» **SET PROBLEM**: In the material, take the lines from the one containing "You are a computer-use" through the one containing "pyautogui.click(x=263, y=21)", inclusive, and swap "notebook toolbar" for "editor toolbar", keeping everything else the same. Leave the pictures out of your answer.

» **PROVIDED ENTRIES**:

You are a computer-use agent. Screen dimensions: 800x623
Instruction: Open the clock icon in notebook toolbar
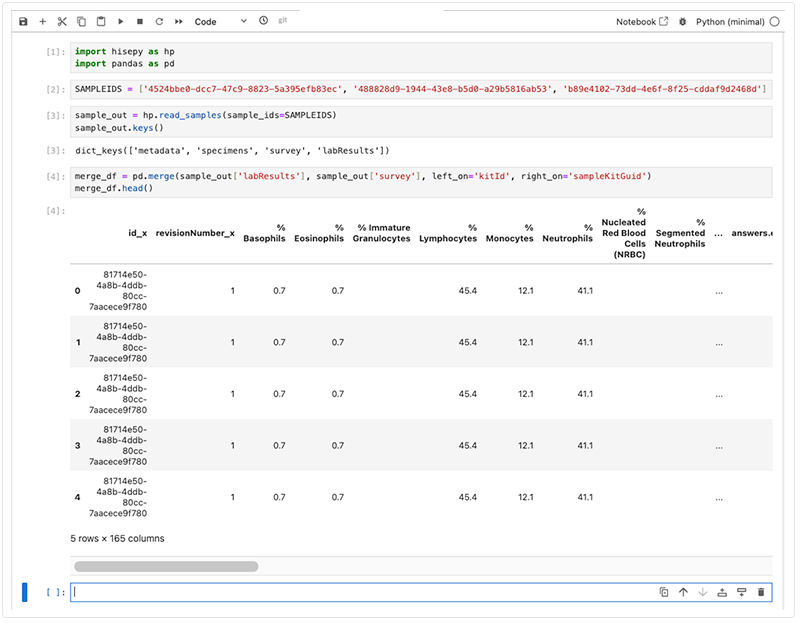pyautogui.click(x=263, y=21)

--

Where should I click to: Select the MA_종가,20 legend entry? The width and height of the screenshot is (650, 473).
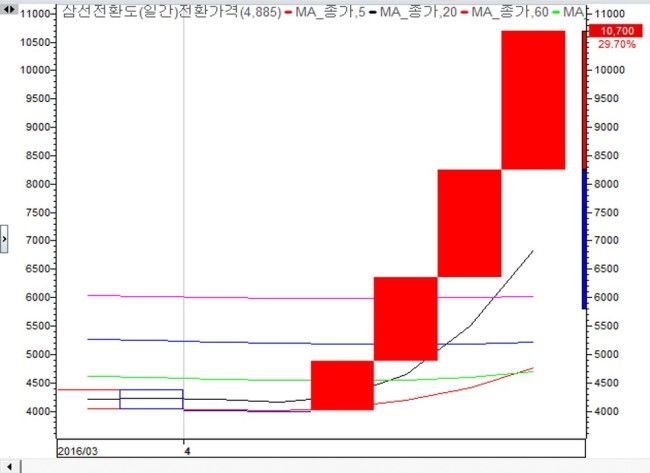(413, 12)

» **FINAL RESULT**:
You are a computer-use agent. Screen dimensions: 800x623
Instruction: Open the clock icon in editor toolbar
pyautogui.click(x=263, y=21)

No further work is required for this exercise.